Over 120 volunteers took part in the cleanup. Photo supplied by ADIMS.

Over 120 volunteers took part in the cleanup. Photo supplied by ADIMS.

Record amount of debris collected at annual beach cleanup

Volunteers worked with industry and government this year for the Baynes Sound cleanup

A record amount of marine debris was collected from the shores of Baynes Sound in this year’s annual beach cleanup.

An estimated five tons of litter, plastic, and other marine debris was gathered over seven days, according to organizers. The debris came from many sources, including recreational boats, fishing boats, and shellfishing tenures. The amount of debris likely equaled 60–70 cubic metres.

“In the past, it was always between three to four or more tons,” said Liz Johnston, who co-ordinated the cleanup. “It’s hard to imagine the size of the pile.”

The annual cleanup of Baynes Sound falls under the umbrella of the Great Canadian Shoreline Cleanup — a nationwide event sponsored by the Vancouver Aquarium that seeks to remove litter from Canada’s beaches. The week-long event took place Sept. 23–30, with more than 120 volunteers taking part.

This year, for the first time, the Association for Denman Island Marine Stewards (ADIMS) collaborated with the BC Shellfish Growers’ Association (BCSGA) and the Department of Fisheries and Oceans (DFO) for the initiative.

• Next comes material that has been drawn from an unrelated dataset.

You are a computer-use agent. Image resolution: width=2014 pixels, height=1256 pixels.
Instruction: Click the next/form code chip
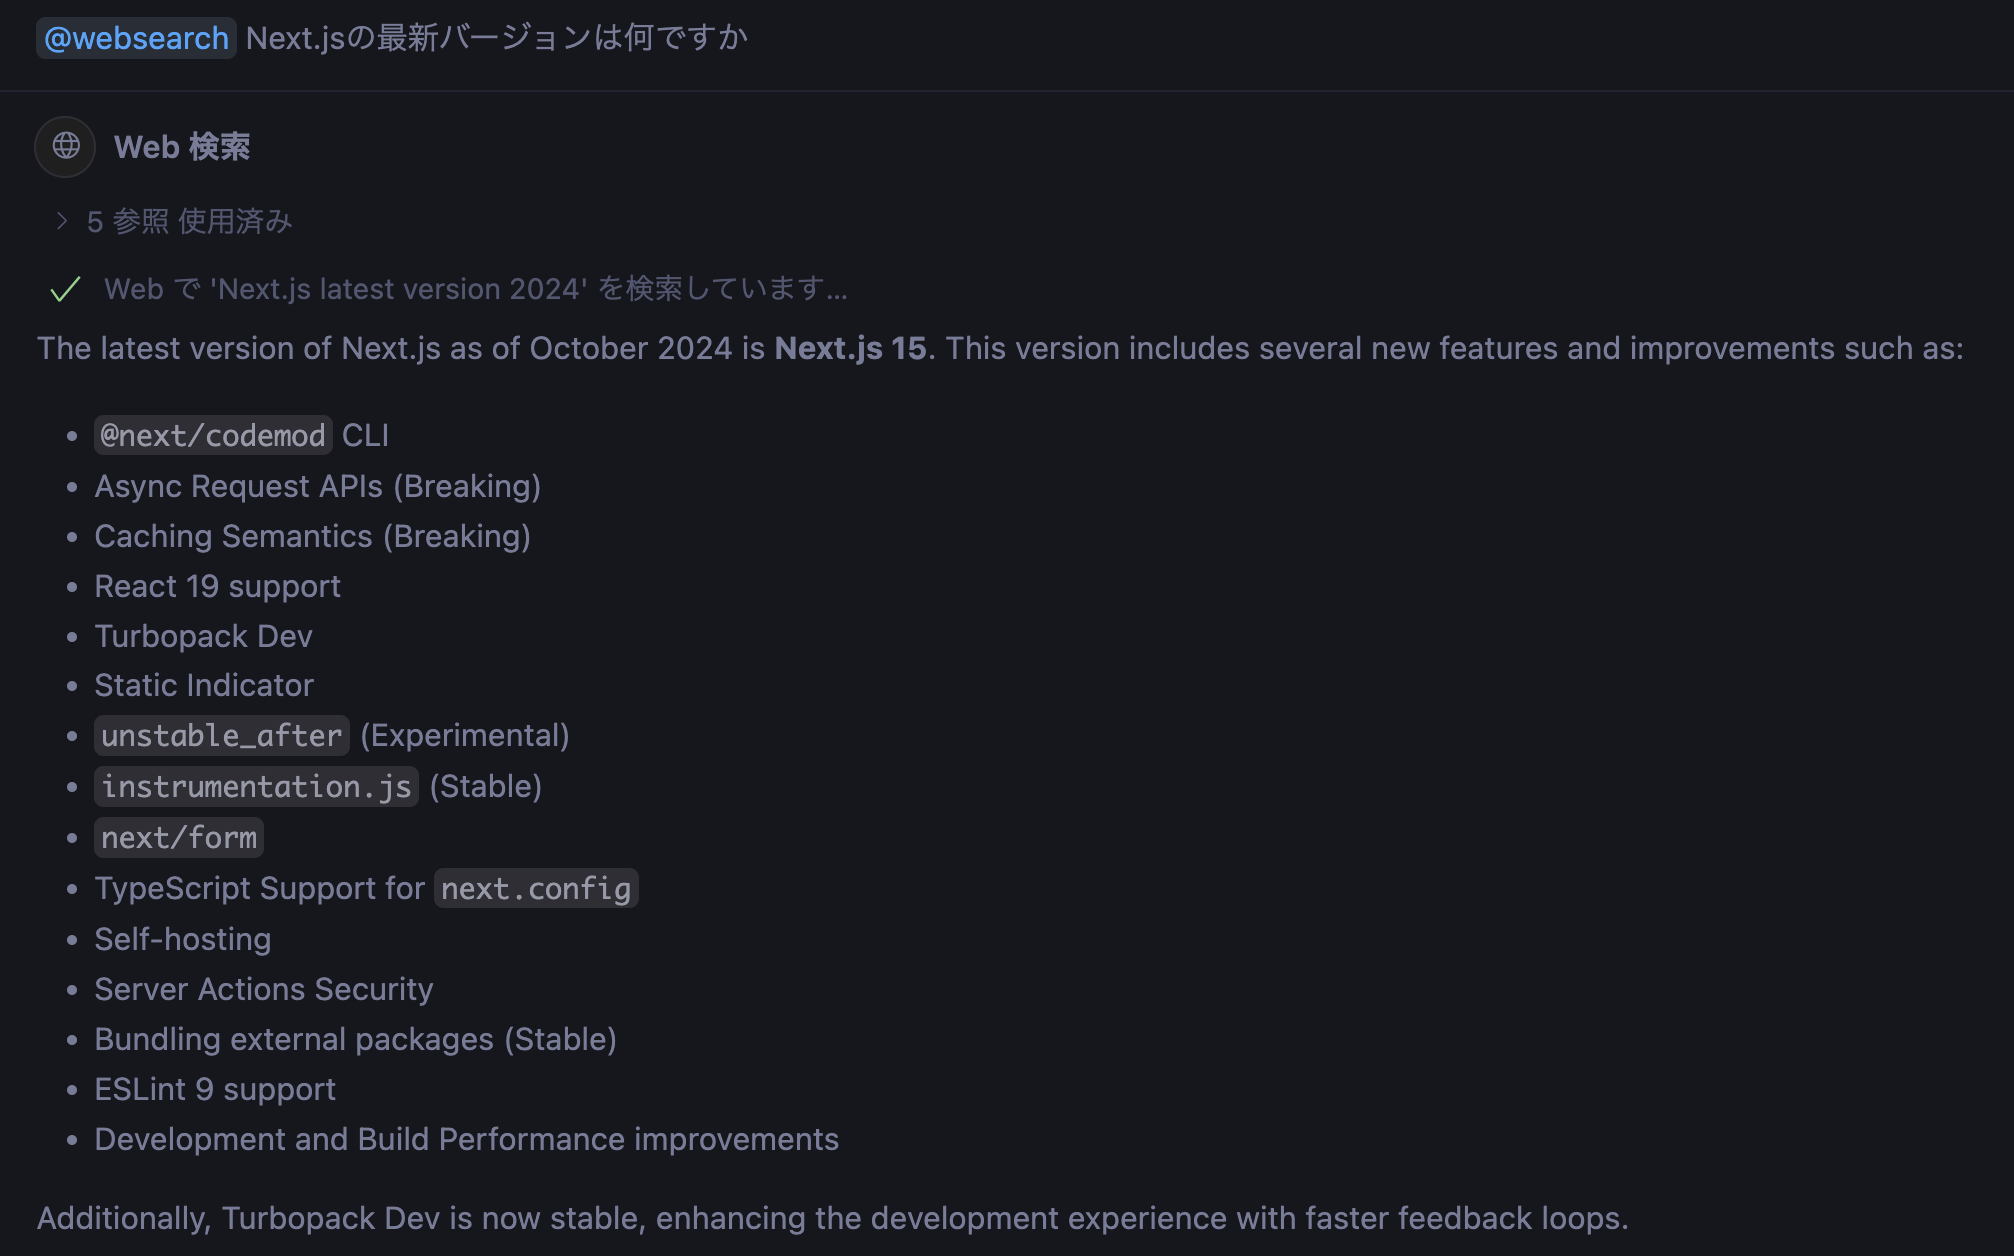(178, 837)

ADIMS has organized an annual cleanup on Denman Island for more than a decade.

The BCSGA and the DFO cleaned up the beaches of Royston, Union Bay, Fanny Bay and Deep Bay, while ADIMS focused on Denman Island.

Johnston claims the amount of debris collected has been increasing over the years and that the majority of it originates from the commercial shellfishing industry, which is centralized off the shores of Baynes Sound and Lambert Channel.

“We’re trying to let the world know what the problem is — that we’ve become the epicentre for this kind of industrial pollution,” she said, adding that ocean pollution causes risks to animals and the environment. “We picked up over 800 or 900 baskets just on our beaches.

“The pictures tell the story.”

BCSGA executive director Darlene Winterburn acknowledged that some of the debris comes from the shellfishing industry, but stressed that garbage of all kinds was found along the beaches.

“We had areas where there were huge concentrations of fast food packaging, bottles, cans and that sort of thing. In other areas, we had less of that but we had a lot of leisure boat and industry boat debris,” she said.

Those who took part in the cleanup agree it’s indicative of a societal problem regarding ocean pollution.

“We must try to keep plastics out of our marine environment and do what we can, regardless of the politics of it,” said Johnston. “It’s just the right thing to do.”

Winterburn says that everyone has a role and responsibility to clean up debris and ensure it doesn’t find its way into the water in the first place.

“From my perspective, we still live in a plastic society,” said Winterburn. “The unfortunate reality is that until all of us stop using it in our lives, it’s going to [continue].”

Additional help in the cleanup this year came from non-profit organization Ocean Legacy Foundation. According to Johnston, Ocean Legacy took much of the plastic debris back to its plant in Vancouver to be recycled and reused by various industrial sources.

Ocean Legacy uses a plastic-to-fuel technology that converts plastics and Styrofoam into diesel fuel. The technology emits only carbon dioxide and water as by-products.

According to Johnston, as much as 90 per cent of the debris collected will be recycled or reused.